И вот наконец пришел последний день. Папе нужно было выезжать к поезду около десяти часов вечера. С раннего утра все в доме стало вверх дном. Липатьевна переносила из прачечной в залу выглаженное белье. В спальне, под маминым наблюдением, горничные укладывали чемоданы. Афиноген смазывал на дворе тарантас. Папа отдавал последние приказания старосте.
Я просидел у себя наверху весь день. Ни к завтраку, ни к обеду я не вышел. Мне страшно было идти вниз: там все должно было решиться. И я старался оттянуть эту минуту. Внизу ходили, кричали. Я прислушивался, как вор, боящийся, чтоб его не накрыли.
Часов в восемь вечера я собрался с духом и спустился в залу. Все были заняты, и на меня никто не обратил внимания. Я молча остановился у окна. Мимо меня проходили, но никто как будто не замечал меня, словно я был вещью вроде стола или стула, на который странно оглядываться. Я стоял уже с полчаса.
«Час, другой, – и придет минута…» – вдруг мелькнуло в голове.
И мне стало ясно, что минута эта не пройдет мимо. До тех пор я просто ждал ее, теперь я всем существом почувствовал ее неизбежность. Ведь это вправду будет, и не когда-нибудь, а вот сейчас, теперь… Уже к десяти часам все решится; теперь восемь… В эти два часа…
Я прошелся по зале и опять подошел к окну. Сердце замирало от ужаса, злобы и отчаянной решимости.
«Господи, скорее бы!.. Пускай будет что будет, только скорей, скорей…»
Жук влетел в раскрытое окно, за рекою засветился огонек. Сад был еще полон стрекотаньем и чириканьем, но в ясном воздухе уже разливалось что-то задумчиво-тихое, молчаливое. Не шевелились деревья, река чуть зыбилась. И меня поразило, как все кругом торжественно-спокойно. Умереть бы теперь, – именно теперь же, не дожидаясь ничего…
В передней кто-то кашлянул.
– Барин, поди сюда! – услышал я голос Власа. Я вышел.
– Поди позови ко мне папашу. Совсем из головы вон! Позабыл его про слеги новые спросить. Скажи, что Влас, мол, пришел.
У меня в горле задрожал смех: слеги какие-то! Будто в этих несчастных слегах теперь дело! Папа стоял перед конторкою и перебирал бумаги. При моем входе он быстро поднял голову и впился в меня глазами.
– Папа, там Влас пришел, просит тебя на минутку.
– Что? – крикнул он плачущим голосом. Я робко повторил:
– Влас тебя спрашивает. Про слеги новые. Папа отвернулся и стал рыться в бумагах.
– Хорошо… Сейчас…
Я ушел. В зале уж накрывали ужинать. Николай, со связкою веревок в руках, прошел в мамину комнату, бережно ступая по полу неуклюжими сапогами. Я вышел на балкон и присел на ступеньку.
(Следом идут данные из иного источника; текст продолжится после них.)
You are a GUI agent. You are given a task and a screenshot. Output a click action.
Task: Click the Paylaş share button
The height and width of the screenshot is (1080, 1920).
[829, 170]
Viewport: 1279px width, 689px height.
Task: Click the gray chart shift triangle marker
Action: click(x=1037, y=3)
Теперь у меня ничего не было в душе, – была пустота без чувства, без мысли. Как будто мою голову приложили к плахе.
Подали ужинать. Молча все сошлись. Молча и ели все, ни на кого не глядя. Та холодная, тоскливая тяжесть, которая ощущалась всю эту неделю, когда нам приходилось быть вместе, теперь достигла крайней степени. Наконец отужинали. Папа снова ушел к себе.
– Финаге-е-н!.. Лошадей запрягай! – услышал я на крыльце визгливый голос Липатьевны.
Не знаю, откуда у меня взялась смелость: я пошел к маме. Николай увязывал последний чемодан. Покончив с ним, он сложил все в углу один на другой и ушел.
– Митя, – услышал я тихий, дрожащий голос. Мама смотрела на меня долгим, пристальным взглядом, словно подзывая к себе. Я сделал к ней два шага.
– Митечка! Попроси у папы… прощения… – сказала она и вдруг, всем телом наклонившись вперед, тихо, беспомощно заплакала.
Я остолбенел. Новая, дотоле никогда мною не слыханная нота звучала в ее голосе: то безвольная рабыня плакала, вымаливая у грозного господина хоть каплю сострадания.
– Посмотри на папу… Ведь он в эту неделю… на десять лет постарел, – еле проговорила она сквозь рыдания.
Что-то до крайности напрягшееся вдруг словно оборвалось во мне.
– Мама!.. Я… пойду… – сказал я, задыхаясь, и, высвободив руку, медленно пошел из комнаты.
Как будто чужая, посторонняя душе сила вела меня, не спрашивая, хочу ли я идти, нет ли. Перед папиной дверью я на минуту остановился. Та же сила толкнула меня вперед. Я вошел в кабинет.